At this point you may mark the downtrodden group as ignored between the
untrusted app receiving the event and the untrusted app marking itself
as important. To avoid this you need the UI manager to receive every
wakeup event in order to change its scheduling decisions.

> If I push the button we get an IRQ
> We come out of power save
> The app gets poked

(The cgroup has to have some awareness of suspend/resume so that it can
allow the untrusted apps to be scheduled again)

> The app may be unimportant but the IRQ means we have a new timeout of
> some form to run down to idle

The timeout-based nature means that if the application doesn't get
scheduled for some reason (say there's heavy swap pressure - not likely
in the embedded world, but an issue on laptop-type devices) the event
may not be handled before you get back to sleep.

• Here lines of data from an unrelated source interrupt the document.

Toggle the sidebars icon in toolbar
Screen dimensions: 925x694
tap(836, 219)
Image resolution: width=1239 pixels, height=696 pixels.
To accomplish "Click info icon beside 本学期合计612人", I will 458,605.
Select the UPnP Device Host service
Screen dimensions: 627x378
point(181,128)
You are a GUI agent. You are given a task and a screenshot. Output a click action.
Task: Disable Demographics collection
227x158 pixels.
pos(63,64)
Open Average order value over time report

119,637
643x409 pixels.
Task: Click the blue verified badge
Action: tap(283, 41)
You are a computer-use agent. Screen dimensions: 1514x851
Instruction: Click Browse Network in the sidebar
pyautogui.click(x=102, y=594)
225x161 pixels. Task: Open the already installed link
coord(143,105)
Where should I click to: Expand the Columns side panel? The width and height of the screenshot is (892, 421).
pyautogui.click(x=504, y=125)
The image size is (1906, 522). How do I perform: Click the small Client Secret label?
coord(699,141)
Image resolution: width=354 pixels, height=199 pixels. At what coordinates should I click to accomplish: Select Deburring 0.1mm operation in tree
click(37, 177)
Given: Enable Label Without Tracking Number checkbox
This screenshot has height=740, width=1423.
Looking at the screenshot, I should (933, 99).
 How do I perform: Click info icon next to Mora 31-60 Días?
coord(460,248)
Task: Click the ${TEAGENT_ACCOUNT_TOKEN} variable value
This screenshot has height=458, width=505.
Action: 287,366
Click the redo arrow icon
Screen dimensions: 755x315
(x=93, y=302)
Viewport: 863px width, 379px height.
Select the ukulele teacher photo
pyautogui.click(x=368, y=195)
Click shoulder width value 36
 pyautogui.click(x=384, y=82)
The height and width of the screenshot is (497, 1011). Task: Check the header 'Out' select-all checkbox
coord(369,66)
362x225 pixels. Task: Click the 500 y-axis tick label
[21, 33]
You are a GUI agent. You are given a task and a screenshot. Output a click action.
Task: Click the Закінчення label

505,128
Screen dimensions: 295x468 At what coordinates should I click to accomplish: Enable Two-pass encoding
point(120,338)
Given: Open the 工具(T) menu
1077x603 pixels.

I accept that this
isn't likely to be a problem in the real world, but it does make this
mechanism less deterministic than a suspend block based one.

> If you are absolutely utterly paranoid about it you need the button
> driver to mark the task it wakes back as important rather than rely on
> time for response like everyone else. That specific bit is uggglly but
> worst case its just a google private patch to a few drivers. I understand
> why Android wants it. The narrower the gap between 'we are doing nothing,
> sit in lowest CPU on state' and 'we are off' the better the battery life
> and the more hittable the condition.

Not just the button driver. Every driver that generates wakeupa. This
gets difficult when it comes to the network layer, for instance, when
the network driver has very little idea how the packet it just received
will be routed.

> Apart from that optional paranoia case my kernel now contains some
> trivial changes of generic value that have nothing to do with suspend
> blocking. Android has suspend blocking by choosing to use the generic
> features in its own specific way and we need almost no code writing ?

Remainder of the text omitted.